_PROMPT_:
Can you copy out the lines from the one containing "Task: Open the 5年 chart range" through the one containing "pos(1438,149)", requests included, raising every coordinate in the answers by 10?
** START INFORMATION PROVIDED **
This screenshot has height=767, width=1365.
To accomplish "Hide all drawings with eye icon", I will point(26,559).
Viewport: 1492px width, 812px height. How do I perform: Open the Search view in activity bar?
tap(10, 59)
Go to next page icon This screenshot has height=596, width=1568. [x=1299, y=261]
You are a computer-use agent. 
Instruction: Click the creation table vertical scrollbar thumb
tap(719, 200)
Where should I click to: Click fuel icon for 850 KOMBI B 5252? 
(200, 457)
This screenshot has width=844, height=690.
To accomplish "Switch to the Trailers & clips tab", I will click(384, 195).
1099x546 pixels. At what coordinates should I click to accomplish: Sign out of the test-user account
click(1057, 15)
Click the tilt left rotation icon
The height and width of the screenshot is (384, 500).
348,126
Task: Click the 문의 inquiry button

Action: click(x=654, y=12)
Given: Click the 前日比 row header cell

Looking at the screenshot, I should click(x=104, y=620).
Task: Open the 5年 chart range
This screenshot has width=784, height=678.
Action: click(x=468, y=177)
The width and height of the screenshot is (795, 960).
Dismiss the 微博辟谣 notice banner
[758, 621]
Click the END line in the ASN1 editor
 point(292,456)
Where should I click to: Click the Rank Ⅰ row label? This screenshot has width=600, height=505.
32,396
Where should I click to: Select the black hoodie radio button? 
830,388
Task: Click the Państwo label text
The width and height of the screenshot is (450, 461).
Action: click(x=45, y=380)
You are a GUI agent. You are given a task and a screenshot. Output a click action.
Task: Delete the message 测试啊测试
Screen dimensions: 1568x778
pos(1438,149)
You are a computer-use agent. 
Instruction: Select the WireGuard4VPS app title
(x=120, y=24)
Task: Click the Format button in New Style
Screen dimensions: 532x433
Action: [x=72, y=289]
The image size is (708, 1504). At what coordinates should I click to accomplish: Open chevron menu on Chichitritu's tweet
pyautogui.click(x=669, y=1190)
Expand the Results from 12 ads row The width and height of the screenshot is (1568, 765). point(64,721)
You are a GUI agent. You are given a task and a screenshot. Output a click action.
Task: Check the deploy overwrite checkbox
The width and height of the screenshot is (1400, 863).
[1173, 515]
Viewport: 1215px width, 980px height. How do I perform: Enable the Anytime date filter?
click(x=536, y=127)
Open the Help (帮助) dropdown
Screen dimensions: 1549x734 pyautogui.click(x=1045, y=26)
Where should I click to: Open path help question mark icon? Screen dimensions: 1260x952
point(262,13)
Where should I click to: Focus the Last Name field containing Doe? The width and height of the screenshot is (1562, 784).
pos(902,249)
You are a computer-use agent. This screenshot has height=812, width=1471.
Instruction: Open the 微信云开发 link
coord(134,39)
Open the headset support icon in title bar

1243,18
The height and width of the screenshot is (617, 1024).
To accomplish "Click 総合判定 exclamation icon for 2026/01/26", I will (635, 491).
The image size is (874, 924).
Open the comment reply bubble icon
** END INFORMATION PROVIDED **
_THE RESULT_:
Task: Open the 5年 chart range
This screenshot has width=784, height=678.
Action: click(x=478, y=187)
The width and height of the screenshot is (795, 960).
Dismiss the 微博辟谣 notice banner
[768, 631]
Click the END line in the ASN1 editor
 point(302,466)
Where should I click to: Click the Rank Ⅰ row label? This screenshot has width=600, height=505.
42,406
Where should I click to: Select the black hoodie radio button? 
840,398
Task: Click the Państwo label text
The width and height of the screenshot is (450, 461).
Action: click(x=55, y=390)
You are a GUI agent. You are given a task and a screenshot. Output a click action.
Task: Delete the message 测试啊测试
Screen dimensions: 1568x778
pos(1448,159)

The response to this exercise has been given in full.